Fastest way to interpolate between radians?

Question

So, I have radian angles without any range (-inf to +inf basically) and I need to interpolate these as quick as possible. If there any cookie cutter way to do this?

PS: I only need to interpolate 2 values at a time, so a+f*(b-a) basically

PPS: the output does NOT have to be in any specific range (-PI to PI or 0 to 2PI)

PPPS: The specific problem is how to do the wrapping of the values around -PI/+PI and their multiples most efficiently

Answer 1

BETTER Actually forget what I wrote first. You can simply do:

template<typename K>
K lerpAngle(K u, K v, K p) {
    return u + p*wrapMP(v - u);
}

where wrapMP moves an angle to the interval [-pi|+pi]. Both input u and v can be any radian angle and the result will also not be in a specific interval.

The idea is actually quite simple.

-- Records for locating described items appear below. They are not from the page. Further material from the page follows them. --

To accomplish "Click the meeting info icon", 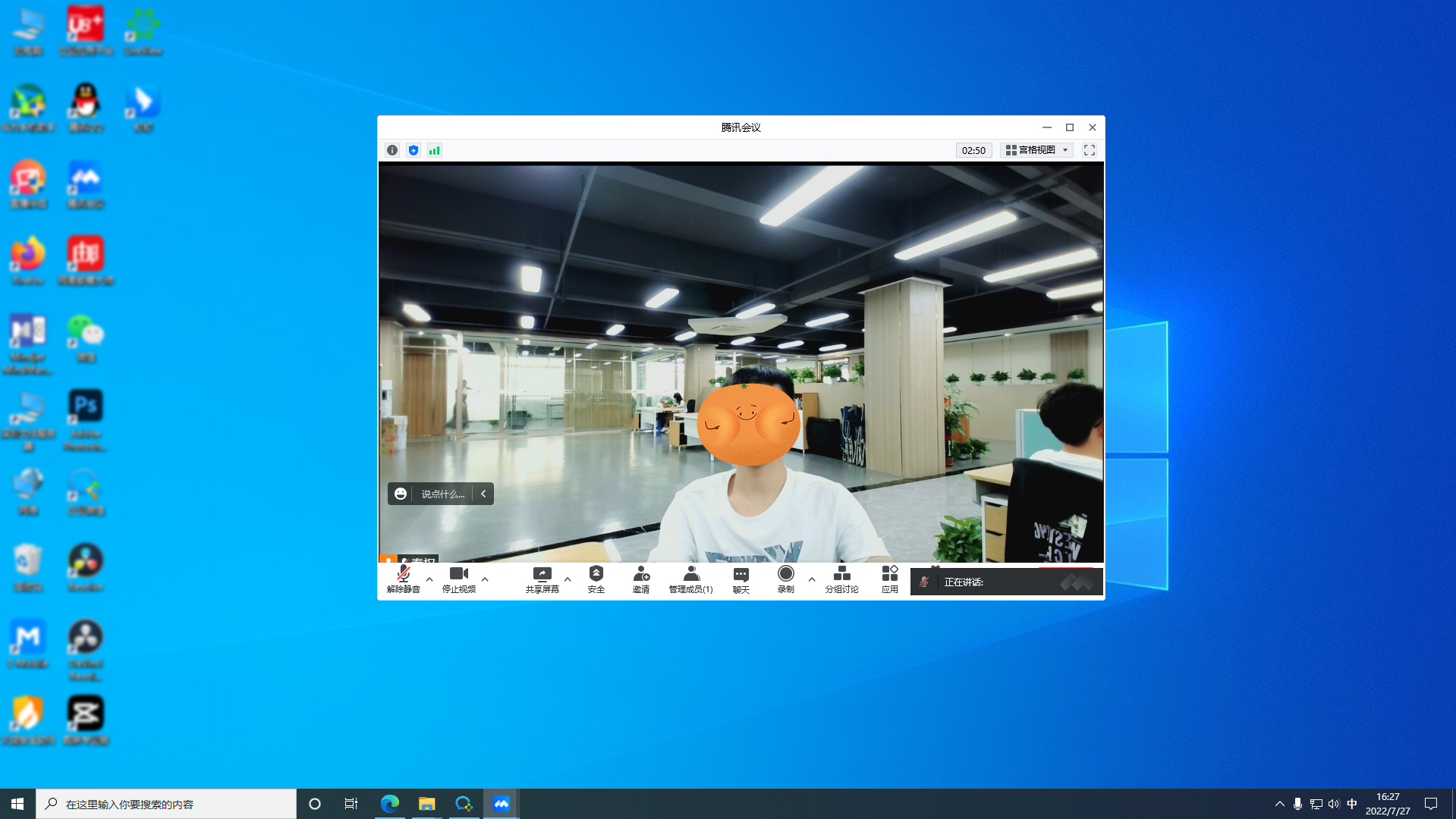I will pos(392,150).
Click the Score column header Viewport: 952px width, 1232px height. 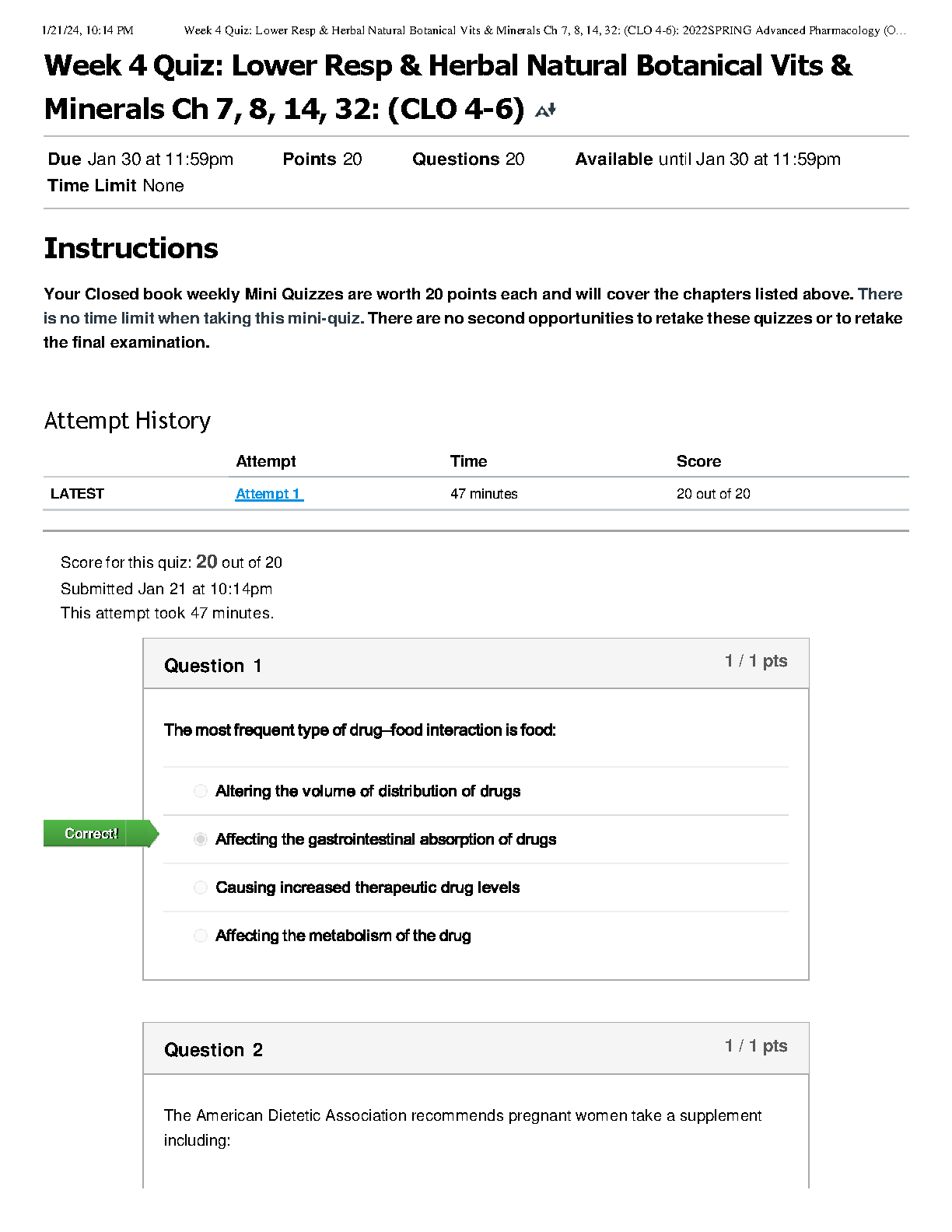point(698,461)
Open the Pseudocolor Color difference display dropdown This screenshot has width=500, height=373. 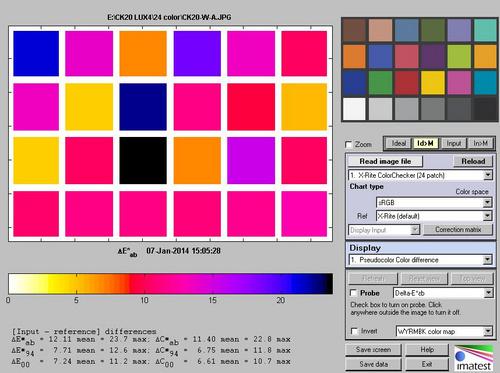point(420,260)
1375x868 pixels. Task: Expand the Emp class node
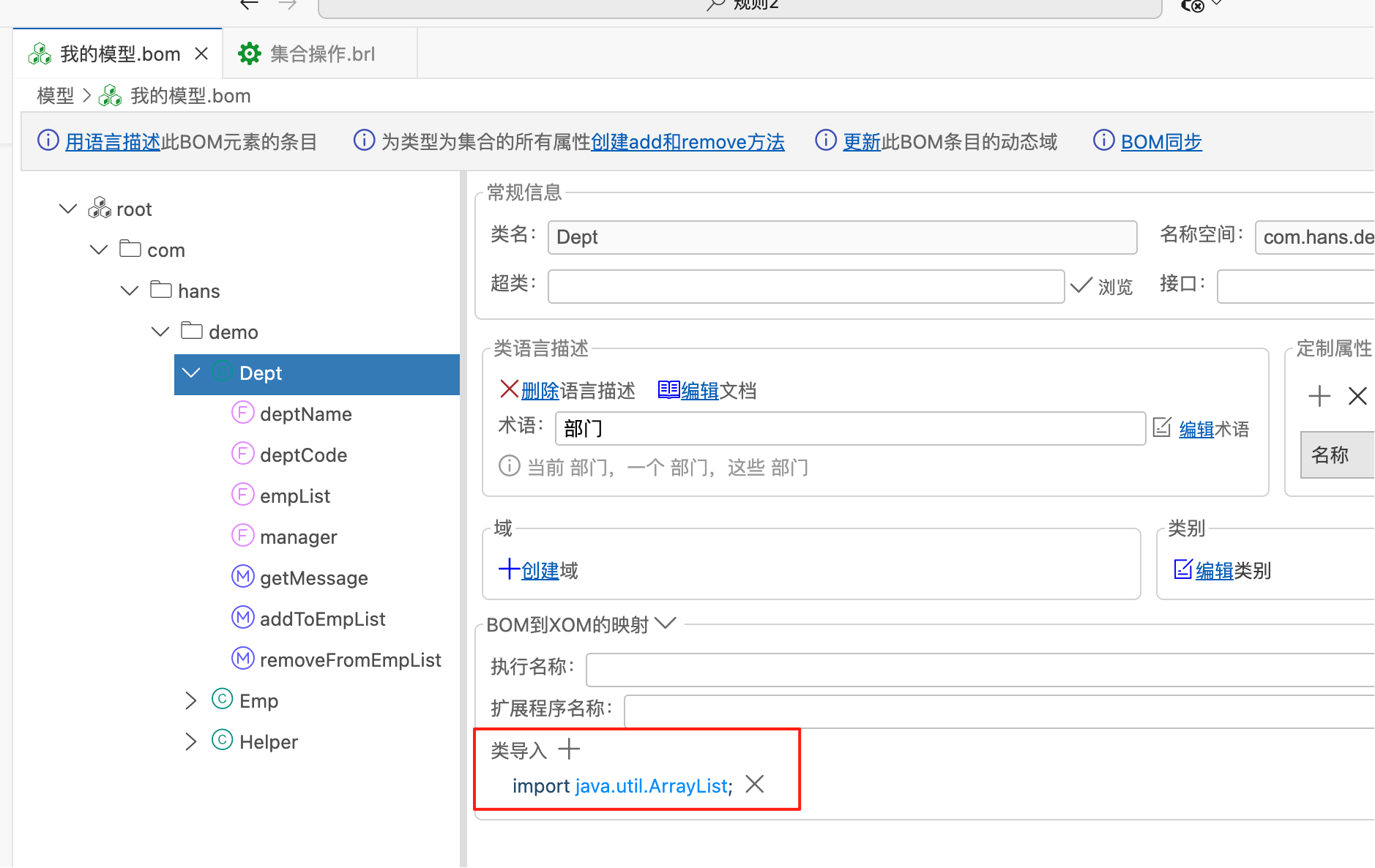(191, 701)
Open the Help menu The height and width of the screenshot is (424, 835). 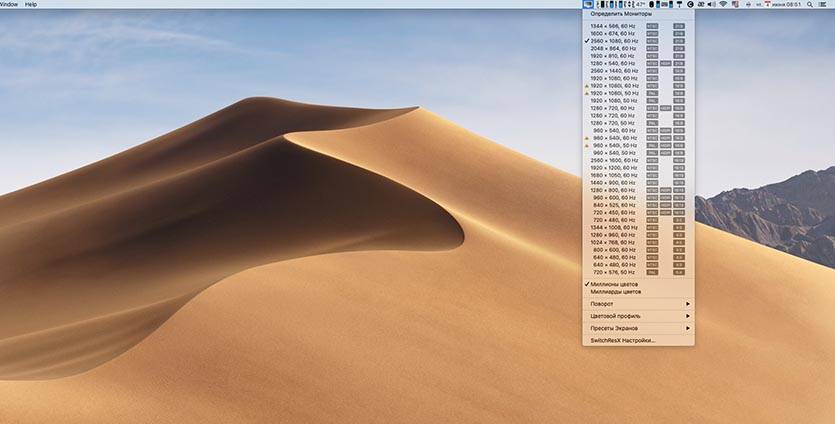(31, 5)
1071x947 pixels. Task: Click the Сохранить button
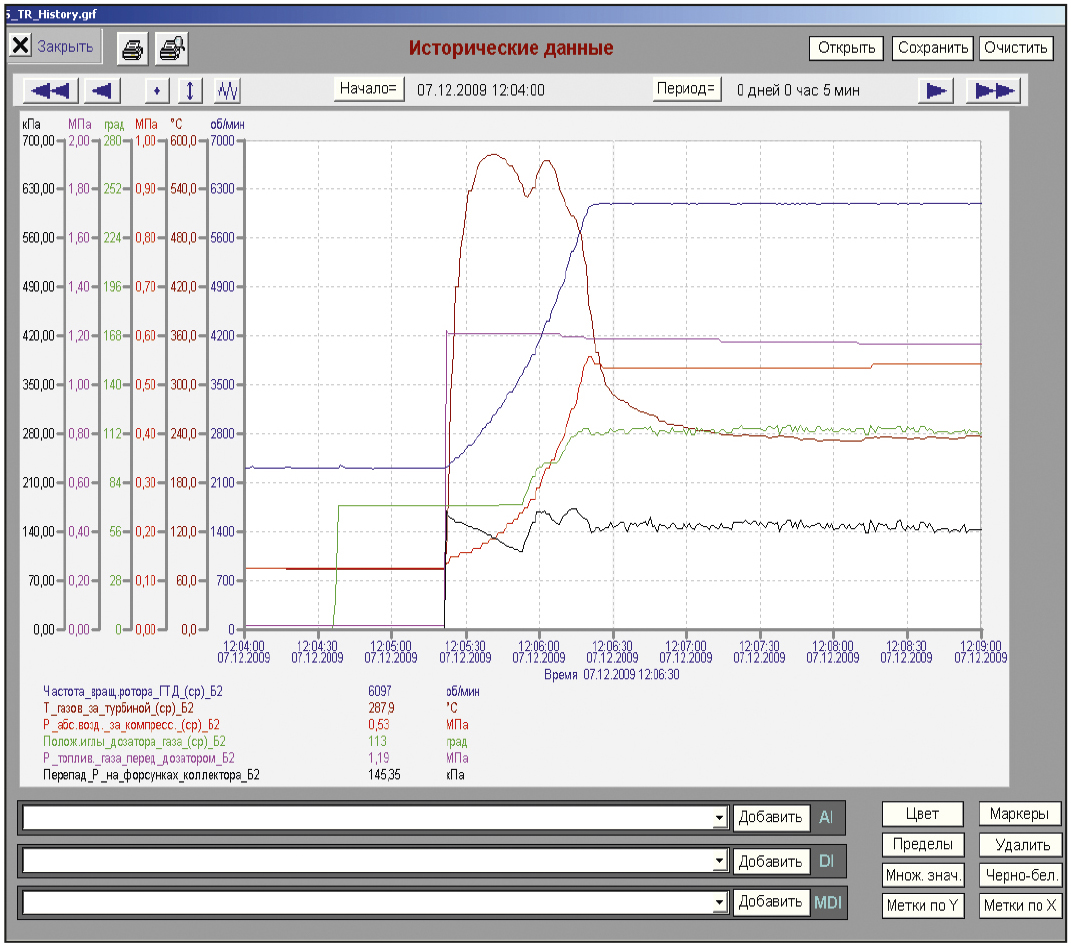coord(932,48)
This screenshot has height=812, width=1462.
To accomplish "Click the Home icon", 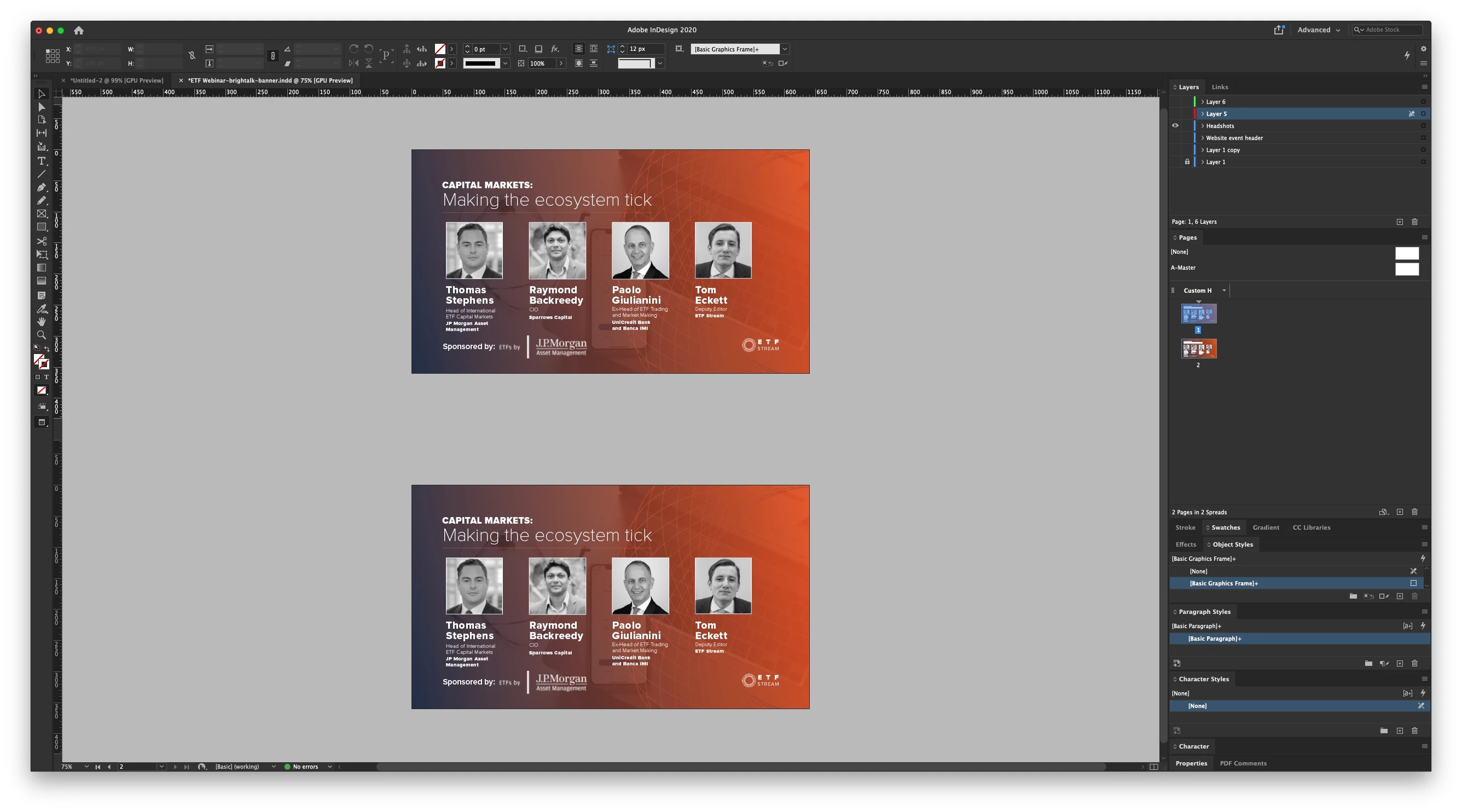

Move your point of view to the point u such that u=0. Now v can be arbitrary as angles are not normalized, but we just wrap the distance v-u = v to [-pi|+pi] and walk by the given percentage p into that direction.

---

OLD (and inefficient) I wrote this code once:

template<typename K>
K lerpAngle(K u, K v, K p) {
    K a = wrap2Pi(u);
    K b = wrap2Pi(v);
    K d = b - a;
    if(d < -PI) {
        b += 2*PI;
    }
    if(d > +PI) {
        b -= 2*PI;
    }
    return wrap2Pi(a + p*(b - a));
}

where wrap2i moves an angle to the interval [0,2*pi[.

Answer 2

First, "normalize" your input angles so they're in a specific range, like (-π, π]. If you do this already, skip this part.

Then, take their difference. If the absolute value of this difference is greater than π then adjust one of the inputs by adding / subtracting 2π such that the absolute value of the difference becomes less or equal to π.

Then simply interpolate between those two values.

If the output of this interpolation should always be in the range (-π, π] again (note: it probably doesn't have to, depending on where you need this angle), then add / subtract 2π again if it's not.